I have tested and changed as many reagents as possible that are involved in this process. Moreover, I have no problem with other experiments such as T4 ligation where techniques like minipreping, gel extraction, transformation etc. are also used. My PCR technique in isolation also seems OK since I mostly get a single bright band on the gel. I have looked at the official website of the TOPO product, but none of their advice worked in my case. Other people in my lab seem to be quite happy with TOPO cloning so it shouldn't be the kit that is contaminated (besides, we have changed many TOPO kits over time but my problem is persistent). Thus, I believe there is some part in the process where I can easily make mistakes but I just haven't noticed yet. Has anyone had similar experiences and hopefully can share some suggestions? Thanks!
Hi Jian,
Did you manage to solve your problem?
One thing you didn't mention in your question was what polymerase you are using.

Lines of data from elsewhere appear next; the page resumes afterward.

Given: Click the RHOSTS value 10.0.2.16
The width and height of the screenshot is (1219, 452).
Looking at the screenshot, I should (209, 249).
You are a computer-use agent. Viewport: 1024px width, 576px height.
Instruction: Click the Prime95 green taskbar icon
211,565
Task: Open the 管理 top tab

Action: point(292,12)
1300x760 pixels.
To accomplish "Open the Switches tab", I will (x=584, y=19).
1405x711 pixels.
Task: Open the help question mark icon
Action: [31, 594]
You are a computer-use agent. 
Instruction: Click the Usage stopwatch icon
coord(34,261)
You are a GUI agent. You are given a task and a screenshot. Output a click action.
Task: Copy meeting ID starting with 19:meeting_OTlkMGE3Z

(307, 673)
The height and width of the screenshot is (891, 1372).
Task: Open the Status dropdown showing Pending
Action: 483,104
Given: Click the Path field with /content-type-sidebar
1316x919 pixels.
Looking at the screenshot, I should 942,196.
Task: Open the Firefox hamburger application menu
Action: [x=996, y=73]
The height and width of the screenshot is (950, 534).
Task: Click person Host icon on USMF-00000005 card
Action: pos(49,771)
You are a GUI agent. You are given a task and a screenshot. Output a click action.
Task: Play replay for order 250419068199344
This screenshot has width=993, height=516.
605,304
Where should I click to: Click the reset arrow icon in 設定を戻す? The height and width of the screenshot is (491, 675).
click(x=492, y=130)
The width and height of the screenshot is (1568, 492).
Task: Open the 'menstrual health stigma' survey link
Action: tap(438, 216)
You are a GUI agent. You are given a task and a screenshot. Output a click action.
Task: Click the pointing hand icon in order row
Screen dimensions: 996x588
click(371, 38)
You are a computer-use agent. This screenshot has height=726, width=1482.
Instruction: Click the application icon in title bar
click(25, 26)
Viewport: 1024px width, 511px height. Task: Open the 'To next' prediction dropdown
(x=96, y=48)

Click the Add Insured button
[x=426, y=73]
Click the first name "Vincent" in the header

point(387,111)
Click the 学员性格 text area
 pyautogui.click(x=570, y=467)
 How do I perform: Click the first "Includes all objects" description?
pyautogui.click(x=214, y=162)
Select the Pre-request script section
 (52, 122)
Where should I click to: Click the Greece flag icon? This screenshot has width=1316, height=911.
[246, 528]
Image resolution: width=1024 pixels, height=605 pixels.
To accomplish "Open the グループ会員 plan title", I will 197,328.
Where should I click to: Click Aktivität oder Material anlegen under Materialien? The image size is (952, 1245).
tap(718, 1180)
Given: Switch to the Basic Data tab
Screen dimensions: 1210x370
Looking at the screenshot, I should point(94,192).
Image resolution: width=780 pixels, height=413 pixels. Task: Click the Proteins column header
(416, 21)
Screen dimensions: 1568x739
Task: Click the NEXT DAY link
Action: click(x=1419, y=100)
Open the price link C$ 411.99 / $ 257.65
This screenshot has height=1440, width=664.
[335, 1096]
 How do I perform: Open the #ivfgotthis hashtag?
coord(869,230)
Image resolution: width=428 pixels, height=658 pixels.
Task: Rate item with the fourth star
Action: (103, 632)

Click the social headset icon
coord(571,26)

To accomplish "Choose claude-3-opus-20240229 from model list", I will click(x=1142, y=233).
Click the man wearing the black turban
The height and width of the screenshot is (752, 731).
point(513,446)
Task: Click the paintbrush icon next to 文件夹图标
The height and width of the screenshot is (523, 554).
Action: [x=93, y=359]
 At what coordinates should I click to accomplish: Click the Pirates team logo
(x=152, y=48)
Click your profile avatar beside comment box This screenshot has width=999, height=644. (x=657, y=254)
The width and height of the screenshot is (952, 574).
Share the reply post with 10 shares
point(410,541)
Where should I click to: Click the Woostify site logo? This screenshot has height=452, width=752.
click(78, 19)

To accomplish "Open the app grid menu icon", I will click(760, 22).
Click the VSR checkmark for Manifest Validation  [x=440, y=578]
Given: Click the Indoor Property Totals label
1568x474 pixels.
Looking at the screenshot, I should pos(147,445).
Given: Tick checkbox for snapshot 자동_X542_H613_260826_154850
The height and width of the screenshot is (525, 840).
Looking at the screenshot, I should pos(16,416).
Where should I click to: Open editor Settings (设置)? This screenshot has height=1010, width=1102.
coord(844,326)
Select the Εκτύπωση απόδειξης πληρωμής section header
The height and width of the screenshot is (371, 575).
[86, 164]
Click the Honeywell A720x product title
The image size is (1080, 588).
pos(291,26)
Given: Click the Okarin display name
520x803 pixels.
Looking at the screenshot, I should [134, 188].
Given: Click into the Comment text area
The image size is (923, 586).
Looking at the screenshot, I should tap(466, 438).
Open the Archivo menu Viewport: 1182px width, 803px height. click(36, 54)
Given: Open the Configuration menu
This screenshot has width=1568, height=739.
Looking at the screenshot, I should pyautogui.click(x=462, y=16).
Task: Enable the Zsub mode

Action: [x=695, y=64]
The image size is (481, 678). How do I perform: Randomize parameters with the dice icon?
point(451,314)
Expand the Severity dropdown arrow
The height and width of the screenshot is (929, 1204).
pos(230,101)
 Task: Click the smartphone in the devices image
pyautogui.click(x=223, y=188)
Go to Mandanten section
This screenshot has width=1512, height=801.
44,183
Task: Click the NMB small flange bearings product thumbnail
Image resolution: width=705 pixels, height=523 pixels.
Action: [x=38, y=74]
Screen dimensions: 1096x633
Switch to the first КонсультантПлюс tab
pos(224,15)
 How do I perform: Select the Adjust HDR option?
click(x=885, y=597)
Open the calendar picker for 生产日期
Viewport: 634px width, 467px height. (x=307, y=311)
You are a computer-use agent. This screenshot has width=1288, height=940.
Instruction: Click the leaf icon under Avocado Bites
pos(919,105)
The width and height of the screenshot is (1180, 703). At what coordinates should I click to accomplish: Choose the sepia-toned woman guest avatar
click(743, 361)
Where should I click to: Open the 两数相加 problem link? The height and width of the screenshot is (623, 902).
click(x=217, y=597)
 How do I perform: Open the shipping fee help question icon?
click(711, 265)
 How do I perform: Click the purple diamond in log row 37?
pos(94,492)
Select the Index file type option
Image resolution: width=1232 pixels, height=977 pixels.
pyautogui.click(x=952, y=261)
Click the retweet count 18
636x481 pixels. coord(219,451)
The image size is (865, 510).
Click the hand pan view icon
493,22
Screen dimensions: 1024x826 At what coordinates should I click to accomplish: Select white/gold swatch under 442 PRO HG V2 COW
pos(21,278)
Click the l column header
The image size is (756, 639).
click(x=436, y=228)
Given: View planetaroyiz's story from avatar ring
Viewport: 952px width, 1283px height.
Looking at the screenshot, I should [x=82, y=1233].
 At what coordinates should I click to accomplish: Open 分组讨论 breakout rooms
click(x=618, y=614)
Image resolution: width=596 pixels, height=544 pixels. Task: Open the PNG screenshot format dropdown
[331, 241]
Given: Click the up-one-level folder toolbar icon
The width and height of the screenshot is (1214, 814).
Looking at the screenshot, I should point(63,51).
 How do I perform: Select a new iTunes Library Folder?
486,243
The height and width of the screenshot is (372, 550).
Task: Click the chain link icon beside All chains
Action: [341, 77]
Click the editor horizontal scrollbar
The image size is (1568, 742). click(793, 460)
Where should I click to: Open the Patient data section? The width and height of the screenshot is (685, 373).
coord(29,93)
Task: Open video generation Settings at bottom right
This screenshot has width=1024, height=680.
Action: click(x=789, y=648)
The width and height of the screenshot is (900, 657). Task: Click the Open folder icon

Just in case you were unaware, since you are using a blunt TOPO kit you should not generate your PCR product with Taq polymerase, which will add an untemplated 3' A overhang that will interfere with the blunt TOPO ligation.
Instead you should use a proofreading polymerase (i.e. NEB's Phusion), which does not add untemplated 3' A overhangs to products. Alternatively, if you use Taq, these 3' A overhangs can be removed by incubation with Klenow fragment.
If your previous inserts turned out to be fragments of bacterial chromosome, I suggest performing your PCR, running on a gel and band extracting the band of interest, then re-perfoming PCR using this extracted band as input DNAand band extracting again. This should dilute out any chromosomal DNA contamination.
Good luck,
Chris
Christopher Roberts Hi Chris, thank you so much for your suggestions.
Yes, I always use Phusion polymerase from NEB and this combination used to work perfectly for me. Just since a point everything started to become so temperamental. And now I still constantly have this problem where TOPO gives no colonies at all.
Yes I also tested my gel extraction products by running them on the gel. And there was no problem with their purity or other quality issues. However, thanks for your advice!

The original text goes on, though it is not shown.